Exemption 3: Partnerships / The exemption was intended to allow for the centralisation of compliance within a partnership etc. of professionals practising as accountable institutions.
This is now included implicitly in the provisions of Amendment Act and should be provided for in a professional partnership’s RMCP.
Exemption 4: Reliance on primary accountable institution / The exemption was intended to avoid a duplication of customer due diligence (CDD) obligations where one accountable institution refers a client to another.
This is now included implicitly in the provisions of the Amendment Act. The manner and processes for the identification of clients and verification of their identities described in an accountable institution’s RMCP must also provide for the extent to which the institution relies on CDD performed by another accountable institution which has referred a client.
Exemption 5: Where AML/CFT laws are equivalent / This exemption was intended to facilitate compliance with section 21 in as far as it requires the verification of the identity of a client situated in a country where, to the satisfaction of the relevant supervisory body, anti-money laundering regulation and supervision is equivalent to that which applies to the accountable institution by allowing that a person/institution in that country confirms in writing to the satisfaction of the accountable institution that they have verified the particulars concerning the client which the accountable institution has identified.
This is now included implicitly in the Amendment Act with the introduction of a risk-based approach which allows an accountable institution to determine which business relationships or transactions pose a low ML/TF risk and apply the necessary CDD requirements as described in the institution’s RMCP.
Exemption 6: Public companies listed on recognised securities exchanges and exemption for tax information / 1. This exemption was intended to simplify identification, verification and record keeping requirements in respect of clients which are public companies the securities of which are listed on a recognised securities exchange.
2. The regulations require accountable institutions to obtain the client’s tax number and to verify this against a South African Revenue Service (SARS) document.
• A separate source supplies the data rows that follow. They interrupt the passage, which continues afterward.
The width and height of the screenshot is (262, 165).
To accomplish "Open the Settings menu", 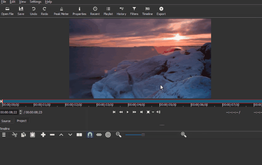I will pyautogui.click(x=36, y=2).
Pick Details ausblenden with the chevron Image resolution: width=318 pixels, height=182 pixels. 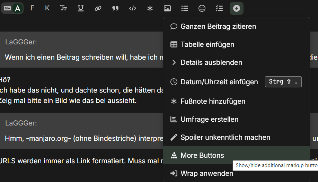pyautogui.click(x=211, y=62)
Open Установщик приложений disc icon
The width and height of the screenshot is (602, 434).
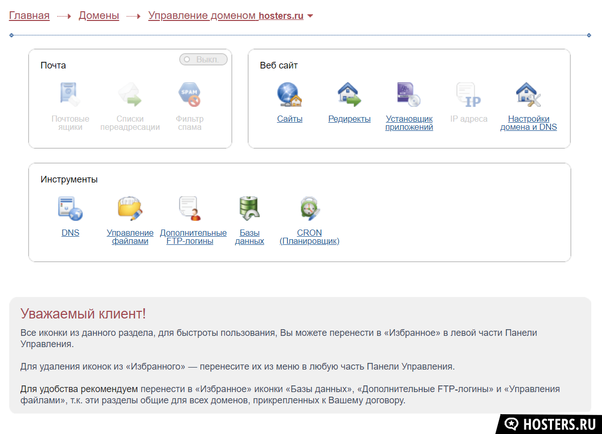tap(409, 95)
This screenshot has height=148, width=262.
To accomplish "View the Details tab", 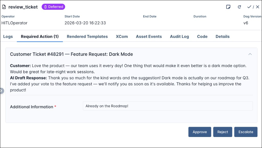I will pyautogui.click(x=222, y=36).
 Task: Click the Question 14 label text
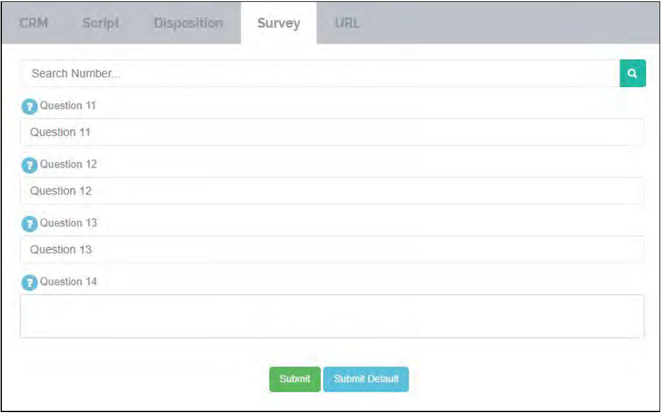point(69,281)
Paragraph 6(2) exempts them from these obligations.
These are now included implicitly in the Amendment Act with the introduction of a risk-based approach which allows an accountable institution to determine which business relationships or transactions pose a lower ML/TF risk and apply the necessary CDD requirements as described in the institution’s RMCP.
Exemption 7: Exemption for insurance and investment providers / This exemption was intended to relieve the compliance burden in respect of certain types of business activities that pose little risk of money laundering.
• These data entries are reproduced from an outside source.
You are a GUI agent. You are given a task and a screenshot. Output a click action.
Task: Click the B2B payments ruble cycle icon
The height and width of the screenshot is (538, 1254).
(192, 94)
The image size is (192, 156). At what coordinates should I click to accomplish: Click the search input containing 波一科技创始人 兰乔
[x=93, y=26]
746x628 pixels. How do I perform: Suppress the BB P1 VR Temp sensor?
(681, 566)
This is now included implicitly in the Amendment Act with the introduction of a risk-based approach which allows an accountable institution to determine which business relationships or transactions pose a low ML/TF risk and apply the necessary CDD requirements as described in the institution’s RMCP.
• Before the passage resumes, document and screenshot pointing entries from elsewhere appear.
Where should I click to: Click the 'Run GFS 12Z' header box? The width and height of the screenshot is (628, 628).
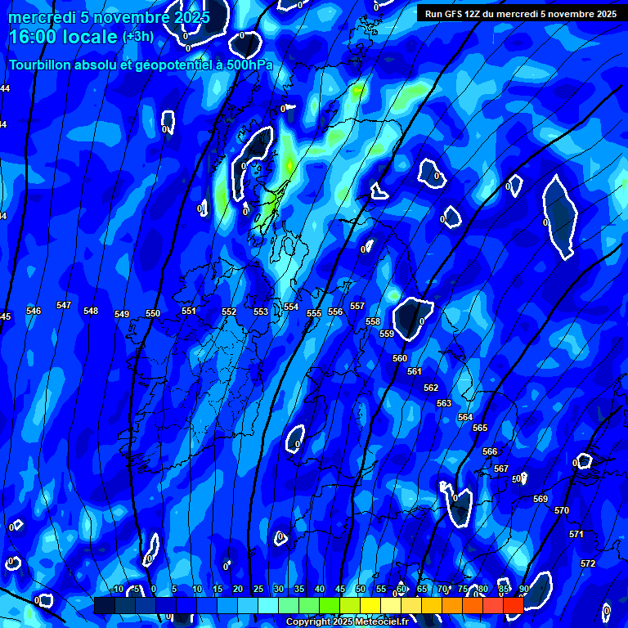click(520, 14)
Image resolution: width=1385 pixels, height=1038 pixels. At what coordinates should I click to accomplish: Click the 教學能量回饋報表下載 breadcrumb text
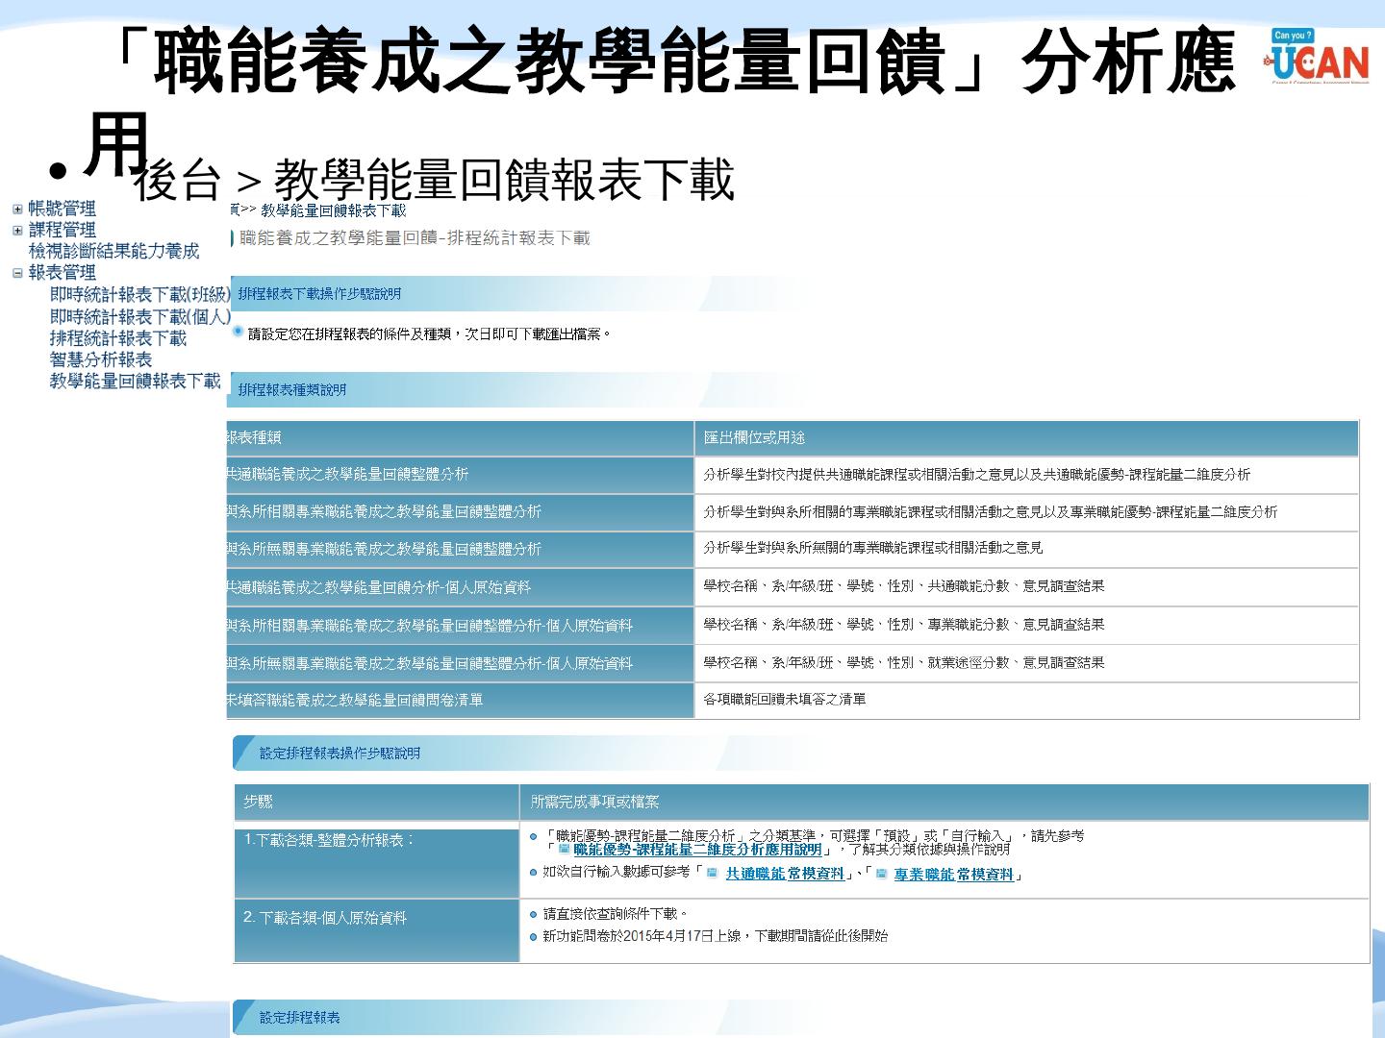click(334, 210)
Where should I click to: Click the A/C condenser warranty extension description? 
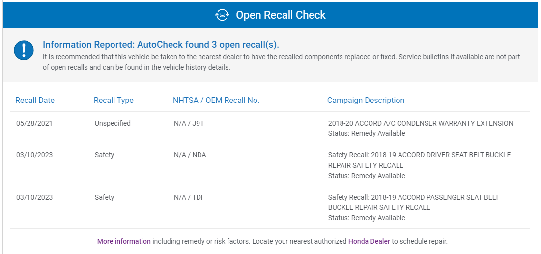pos(420,124)
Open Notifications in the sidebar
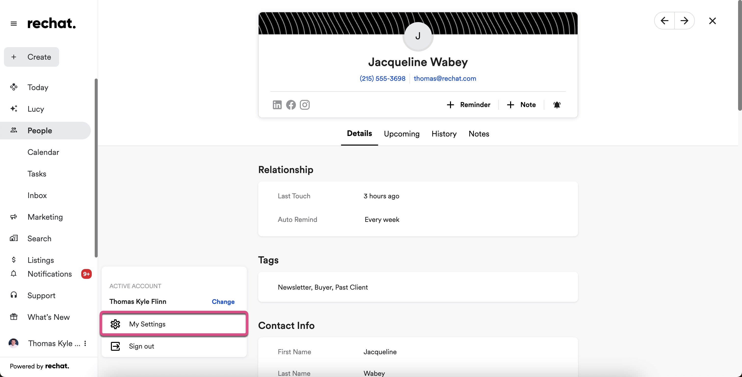The height and width of the screenshot is (377, 742). [50, 274]
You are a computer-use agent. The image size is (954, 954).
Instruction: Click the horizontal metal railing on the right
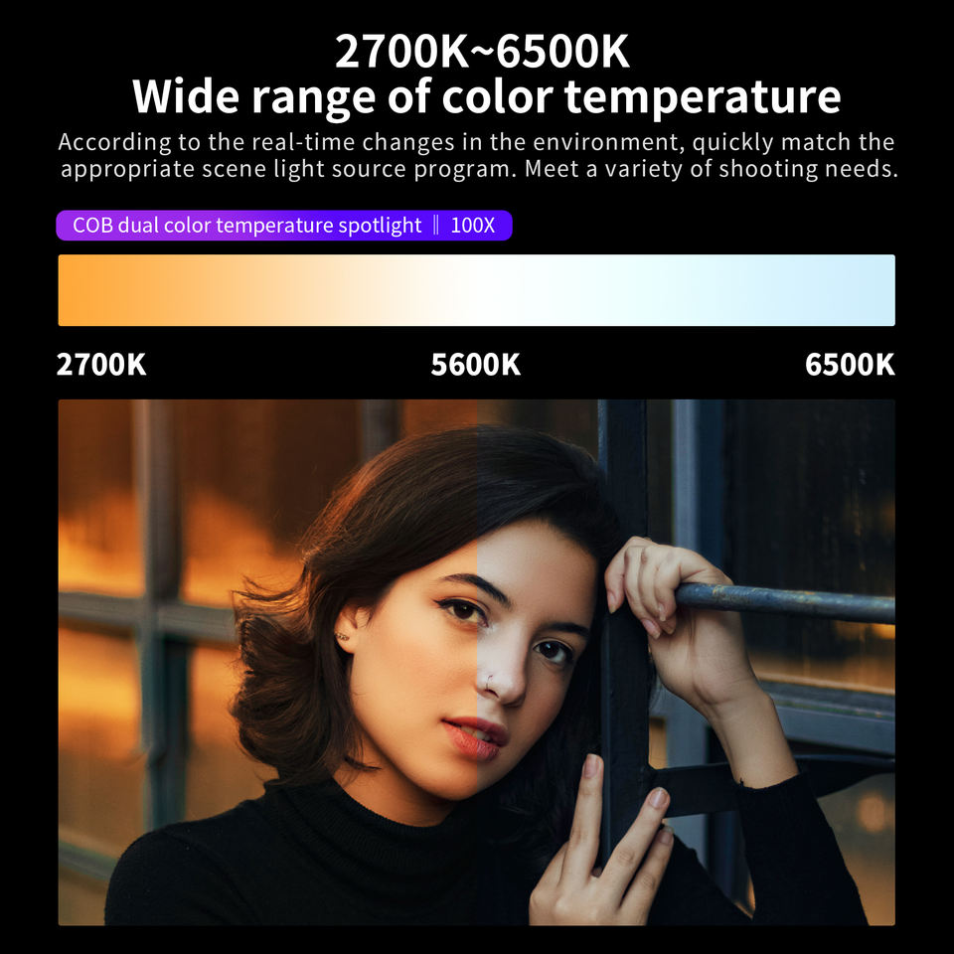(785, 602)
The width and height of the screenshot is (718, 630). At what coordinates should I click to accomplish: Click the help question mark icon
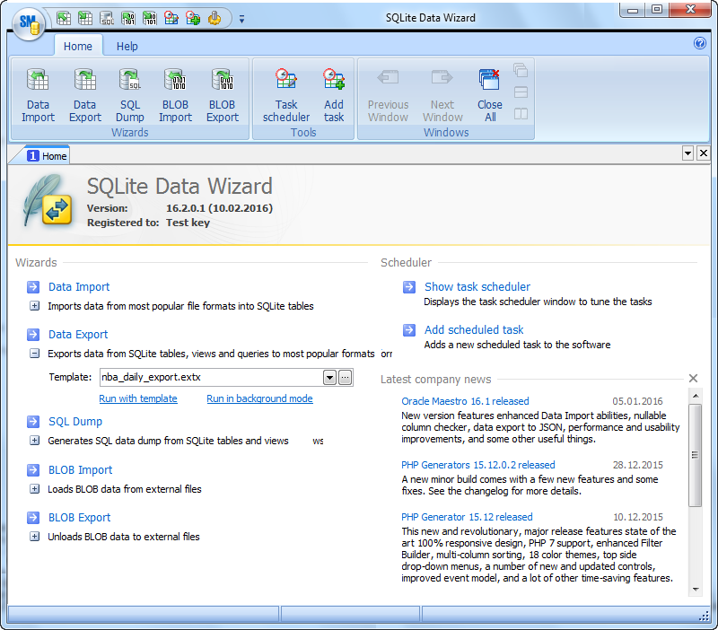coord(699,43)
Exemption 8: Exemptions for members of exchanges / The exemption exempts a financial instrument trader and a member of the Johannesburg Stock Exchange (JSE) from the identification and verification requirements and record keeping requirements in respect of foreign brokers from countries recognised for this purpose on certain conditions.
This is now included implicitly in the Amendment Act with the introduction of a risk-based approach which allows an accountable institution to determine which business relationships or transactions pose a lower ML/TF risk and apply the necessary CDD requirements as described in the institution’s RMCP.
Exemption 9: Exemption for members of exchanges for legal persons and non-controlled clients / The rules of the JSE provide for the members of the JSE to obtain sufficient information concerning each client to identify the beneficiary of the account. The majority of non-controlled clients are legal persons such as insurance and investment houses. This exemption was granted as there is a relatively low risk of money laundering in respect of trades on the JSE by legal persons who are non-controlled clients.
This is now included implicitly in the Amendment Act with the introduction of a risk-based approach which allows an accountable institution to determine which business relationships or transactions pose a lower ML/TF risk and apply the necessary CDD requirements as described in the institution’s RMCP.
Exemption 10: Exemption for Attorneys and Administrators of property / This exemption focused on both the high-risk and low-risk services performed by an attorney in relation to the facilitation of money laundering. A withdrawal of the exemption would mean that services performed by an attorney that had previously fallen outside the scope of the FIC Act will now be included in the scope of the Act. This implies that an attorney would have to determine for itself which services pose a lower or higher risk for money laundering and apply the necessary CDD requirements in accordance with its RMCP.
Exemption 11: Exemption for estate agents / The definition of “estate agent” in the Estate Agency Affairs Act includes estate agents who render services to body corporates of sectional title schemes and share block companies. This exemption was initiated as the business of a managing agent does not hold a risk of being abused for money laundering purposes.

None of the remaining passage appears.